However, more and more social media conversations center around images and video; on one recent project, approximately 30% of all tweets collected included one or more images. These images contain relevant information that is not readily accessible without analysis.

About this blog post
Time to complete 1 hour
Cost to complete ~ $5 (at publication time, depending on terms used)
Learning level Intermediate (200)
AWS services Amazon Rekognition
Amazon Athena
Amazon Kinesis Data Firehose
Amazon S3
AWS Lambda

Overview of solution

The following diagram shows the solution components and how the images and extracted data flows through them.

These components are available through an AWS CloudFormation template.

  1. Twitter Search API collects Tweets.
  2. Amazon Kinesis Data Firehose dispatches the tweets to store in an Amazon S3
  3. The creation of an S3 object in the designated bucket folder triggers a Lambda function.
  4. The Lambda sends each tweet text to Amazon Comprehend to detect sentiment (positive or negative), entity (real-world objects such as people, places, and commercial items), and to precise references to measures such as dates and quantities. For more information, see DetectSentiment and DetectEntity in the Amazon Comprehend Developer Guide.
  5. The Lambda checks each tweet for media of type ‘photo’ in the tweet’s extended_entities If the photo has either a .JPG or .PNG extension, the Lambda calls the following Amazon Rekognition APIs for each image:
    • Detect_labels, to identify objects such as Person, Pedestrian, Vehicle, and Car in the image.
    • Detect_moderation_labels, to determine if an image or stored video contains unsafe content, such as explicit adult content or violent content.
    • If the detect_labels API returns a Text label, detect_text extracts lines, words, or letters found in the image.
    • If the detect_labels API returns a Person label, the Lambda calls the following:
      • detect_faces, to detect faces and analyze them for features such as sunglasses, beards, and mustaches.
      • recognize_celebrities, to detect as many celebrities as possible in different settings, cosmetic makeup, and other conditions.

      The results from all calls for a single image are combined into a single JSON record. For more information about these APIs, see Actions in the Amazon Rekognition Developer Guide.

  6. The results of the Lambda go to Kinesis Data Firehose.
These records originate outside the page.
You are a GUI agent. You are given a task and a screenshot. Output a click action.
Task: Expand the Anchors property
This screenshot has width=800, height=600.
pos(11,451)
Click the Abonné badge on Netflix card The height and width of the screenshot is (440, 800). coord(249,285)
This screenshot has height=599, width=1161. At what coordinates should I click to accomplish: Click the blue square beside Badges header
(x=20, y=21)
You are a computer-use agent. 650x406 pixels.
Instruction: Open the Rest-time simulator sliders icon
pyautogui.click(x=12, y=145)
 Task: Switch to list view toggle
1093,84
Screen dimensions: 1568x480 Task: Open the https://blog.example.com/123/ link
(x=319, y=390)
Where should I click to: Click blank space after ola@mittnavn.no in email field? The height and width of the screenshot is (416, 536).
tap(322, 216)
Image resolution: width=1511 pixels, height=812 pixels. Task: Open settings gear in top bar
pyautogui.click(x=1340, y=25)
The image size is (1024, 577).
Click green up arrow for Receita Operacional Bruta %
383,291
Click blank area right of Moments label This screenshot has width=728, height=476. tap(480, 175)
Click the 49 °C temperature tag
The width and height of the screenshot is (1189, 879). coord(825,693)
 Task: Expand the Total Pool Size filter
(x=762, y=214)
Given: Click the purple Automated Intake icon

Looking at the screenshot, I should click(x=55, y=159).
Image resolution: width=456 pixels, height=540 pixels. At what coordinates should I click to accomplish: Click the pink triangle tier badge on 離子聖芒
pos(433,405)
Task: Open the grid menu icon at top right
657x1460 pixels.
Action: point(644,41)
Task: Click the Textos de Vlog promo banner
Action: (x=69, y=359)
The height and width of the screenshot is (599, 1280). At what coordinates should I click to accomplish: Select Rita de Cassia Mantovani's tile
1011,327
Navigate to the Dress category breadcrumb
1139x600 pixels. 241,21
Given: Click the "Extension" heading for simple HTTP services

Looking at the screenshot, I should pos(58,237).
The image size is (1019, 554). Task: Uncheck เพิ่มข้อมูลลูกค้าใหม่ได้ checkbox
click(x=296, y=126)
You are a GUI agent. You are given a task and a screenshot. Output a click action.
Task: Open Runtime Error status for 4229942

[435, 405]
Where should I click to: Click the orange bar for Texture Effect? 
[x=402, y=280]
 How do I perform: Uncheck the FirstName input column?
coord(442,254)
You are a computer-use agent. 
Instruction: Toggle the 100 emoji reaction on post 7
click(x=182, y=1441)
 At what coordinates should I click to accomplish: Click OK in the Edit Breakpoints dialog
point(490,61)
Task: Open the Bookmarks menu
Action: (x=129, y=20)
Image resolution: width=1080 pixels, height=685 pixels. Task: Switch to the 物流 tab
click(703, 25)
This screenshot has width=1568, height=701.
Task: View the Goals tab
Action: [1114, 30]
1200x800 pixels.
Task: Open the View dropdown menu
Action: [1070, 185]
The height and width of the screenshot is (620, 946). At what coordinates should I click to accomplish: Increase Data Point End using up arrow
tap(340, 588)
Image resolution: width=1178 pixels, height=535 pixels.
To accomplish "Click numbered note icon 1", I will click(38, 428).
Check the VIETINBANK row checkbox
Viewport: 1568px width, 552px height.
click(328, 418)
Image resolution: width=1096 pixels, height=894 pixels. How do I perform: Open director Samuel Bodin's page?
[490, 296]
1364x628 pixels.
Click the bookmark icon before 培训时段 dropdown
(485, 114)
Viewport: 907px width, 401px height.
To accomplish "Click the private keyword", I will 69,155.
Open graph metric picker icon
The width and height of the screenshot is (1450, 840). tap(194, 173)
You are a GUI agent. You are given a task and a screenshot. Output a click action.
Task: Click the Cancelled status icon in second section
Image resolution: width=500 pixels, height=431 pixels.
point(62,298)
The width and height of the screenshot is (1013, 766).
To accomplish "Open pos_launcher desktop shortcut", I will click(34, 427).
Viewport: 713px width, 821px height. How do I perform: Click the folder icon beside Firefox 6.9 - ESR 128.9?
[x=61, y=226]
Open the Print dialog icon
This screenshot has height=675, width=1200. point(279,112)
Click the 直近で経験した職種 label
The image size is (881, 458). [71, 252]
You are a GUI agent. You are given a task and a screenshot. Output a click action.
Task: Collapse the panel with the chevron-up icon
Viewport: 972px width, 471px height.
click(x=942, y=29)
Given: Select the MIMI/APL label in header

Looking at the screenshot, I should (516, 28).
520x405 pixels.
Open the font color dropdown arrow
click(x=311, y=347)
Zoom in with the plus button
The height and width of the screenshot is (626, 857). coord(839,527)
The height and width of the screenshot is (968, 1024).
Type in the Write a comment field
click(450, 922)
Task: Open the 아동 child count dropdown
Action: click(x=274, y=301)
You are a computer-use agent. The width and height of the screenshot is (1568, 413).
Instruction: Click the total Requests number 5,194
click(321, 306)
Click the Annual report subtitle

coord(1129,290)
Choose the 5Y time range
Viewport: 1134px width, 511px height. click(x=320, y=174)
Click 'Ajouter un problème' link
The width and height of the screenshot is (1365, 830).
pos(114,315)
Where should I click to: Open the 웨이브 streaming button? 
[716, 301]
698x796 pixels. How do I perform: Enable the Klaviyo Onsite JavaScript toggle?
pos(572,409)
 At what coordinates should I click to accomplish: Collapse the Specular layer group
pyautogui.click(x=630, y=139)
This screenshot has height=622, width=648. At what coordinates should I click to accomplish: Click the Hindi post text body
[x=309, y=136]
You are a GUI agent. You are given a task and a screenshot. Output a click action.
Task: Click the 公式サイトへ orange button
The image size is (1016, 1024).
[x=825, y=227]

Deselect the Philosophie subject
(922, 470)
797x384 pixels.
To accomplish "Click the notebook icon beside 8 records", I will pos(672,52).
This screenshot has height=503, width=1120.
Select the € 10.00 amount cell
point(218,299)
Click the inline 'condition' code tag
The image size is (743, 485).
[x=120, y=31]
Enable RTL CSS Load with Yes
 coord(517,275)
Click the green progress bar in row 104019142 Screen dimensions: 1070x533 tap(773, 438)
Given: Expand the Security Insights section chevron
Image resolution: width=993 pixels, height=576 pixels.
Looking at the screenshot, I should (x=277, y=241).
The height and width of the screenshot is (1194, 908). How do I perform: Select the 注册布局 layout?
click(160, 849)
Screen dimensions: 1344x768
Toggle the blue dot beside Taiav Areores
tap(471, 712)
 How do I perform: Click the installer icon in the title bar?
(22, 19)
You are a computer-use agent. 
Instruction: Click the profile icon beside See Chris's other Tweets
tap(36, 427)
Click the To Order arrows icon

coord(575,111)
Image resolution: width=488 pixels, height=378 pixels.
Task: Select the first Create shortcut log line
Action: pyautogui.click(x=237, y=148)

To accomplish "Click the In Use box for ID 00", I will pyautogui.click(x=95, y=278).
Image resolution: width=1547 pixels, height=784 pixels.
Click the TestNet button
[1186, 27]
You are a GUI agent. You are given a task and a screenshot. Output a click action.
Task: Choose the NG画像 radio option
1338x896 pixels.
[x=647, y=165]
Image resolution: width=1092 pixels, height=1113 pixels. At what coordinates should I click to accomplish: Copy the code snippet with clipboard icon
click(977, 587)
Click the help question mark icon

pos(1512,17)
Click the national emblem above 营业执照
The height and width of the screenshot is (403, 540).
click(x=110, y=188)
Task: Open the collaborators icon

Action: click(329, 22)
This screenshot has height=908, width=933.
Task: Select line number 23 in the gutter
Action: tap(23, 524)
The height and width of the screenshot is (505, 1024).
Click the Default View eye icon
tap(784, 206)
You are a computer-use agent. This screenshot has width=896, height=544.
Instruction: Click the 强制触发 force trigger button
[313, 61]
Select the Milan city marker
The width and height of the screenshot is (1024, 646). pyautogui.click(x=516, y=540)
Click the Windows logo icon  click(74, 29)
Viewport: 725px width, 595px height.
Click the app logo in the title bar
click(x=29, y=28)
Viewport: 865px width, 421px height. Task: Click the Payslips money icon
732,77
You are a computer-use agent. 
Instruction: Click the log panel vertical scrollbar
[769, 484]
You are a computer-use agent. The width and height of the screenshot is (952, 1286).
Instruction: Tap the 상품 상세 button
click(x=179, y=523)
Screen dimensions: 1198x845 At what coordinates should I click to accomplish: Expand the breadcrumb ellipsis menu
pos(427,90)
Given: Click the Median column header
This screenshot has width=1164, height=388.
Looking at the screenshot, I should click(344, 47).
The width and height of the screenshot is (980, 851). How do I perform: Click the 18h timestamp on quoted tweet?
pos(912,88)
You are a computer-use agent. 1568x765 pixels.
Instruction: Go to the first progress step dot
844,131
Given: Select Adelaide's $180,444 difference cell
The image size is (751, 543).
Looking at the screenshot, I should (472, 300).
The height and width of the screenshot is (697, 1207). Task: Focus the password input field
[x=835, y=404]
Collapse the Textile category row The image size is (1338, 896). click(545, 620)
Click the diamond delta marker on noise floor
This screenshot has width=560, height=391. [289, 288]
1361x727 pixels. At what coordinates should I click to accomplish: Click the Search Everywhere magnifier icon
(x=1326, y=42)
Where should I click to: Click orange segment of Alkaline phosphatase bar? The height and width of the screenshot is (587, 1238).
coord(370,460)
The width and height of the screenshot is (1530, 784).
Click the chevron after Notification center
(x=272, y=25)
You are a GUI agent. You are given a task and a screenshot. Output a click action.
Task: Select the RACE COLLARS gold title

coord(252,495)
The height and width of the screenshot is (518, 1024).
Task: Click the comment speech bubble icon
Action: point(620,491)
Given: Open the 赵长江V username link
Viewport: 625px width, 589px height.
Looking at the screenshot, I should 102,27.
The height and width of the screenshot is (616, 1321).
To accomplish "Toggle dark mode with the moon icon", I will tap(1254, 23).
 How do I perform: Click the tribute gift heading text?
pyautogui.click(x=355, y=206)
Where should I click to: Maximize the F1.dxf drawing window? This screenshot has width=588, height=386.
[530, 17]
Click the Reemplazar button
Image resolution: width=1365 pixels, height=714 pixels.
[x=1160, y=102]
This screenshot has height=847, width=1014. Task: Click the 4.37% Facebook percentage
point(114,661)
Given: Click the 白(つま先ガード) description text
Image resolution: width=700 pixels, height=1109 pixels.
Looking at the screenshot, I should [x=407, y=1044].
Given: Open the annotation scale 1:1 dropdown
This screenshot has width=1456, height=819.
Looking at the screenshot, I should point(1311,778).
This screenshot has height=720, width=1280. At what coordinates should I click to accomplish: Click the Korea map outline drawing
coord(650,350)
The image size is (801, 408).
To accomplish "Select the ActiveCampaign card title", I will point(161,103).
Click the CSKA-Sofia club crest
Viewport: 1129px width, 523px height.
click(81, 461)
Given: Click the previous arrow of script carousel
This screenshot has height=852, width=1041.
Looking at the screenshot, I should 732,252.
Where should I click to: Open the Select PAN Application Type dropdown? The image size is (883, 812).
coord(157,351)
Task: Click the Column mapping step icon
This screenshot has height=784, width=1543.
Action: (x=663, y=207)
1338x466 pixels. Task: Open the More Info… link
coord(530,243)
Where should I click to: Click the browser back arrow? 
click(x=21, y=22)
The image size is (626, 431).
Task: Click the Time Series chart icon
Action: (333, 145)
Kinesis Data Firehose batches the records and writes them to a designated S3 bucket and folder.
  7. You can use Amazon Athena to build tables and views over the S3 datasets, then catalogue these definitions in the AWS Glue Data Catalog. The table and view definitions make it much easier to query the complex JSON objects contained in these S3 datasets.
  8. After the processed tweets land in S3, you can query the data with Athena.
  9. You can also use Amazon QuickSight to visualize the data, or Amazon SageMaker or Amazon EMR to process the data further. For more information, see Build a social media dashboard using machine learning and BI services. This post uses Athena.


This walkthrough has the following prerequisites:

  • An AWS account.
  • An app on Twitter. To create an app, see the Apps section of the Twitter Development website.
    • Create a consumer key (API key), consumer secret key (API secret), access token, and access token secret. The solution uses them as parameters in the AWS CloudFormation stack.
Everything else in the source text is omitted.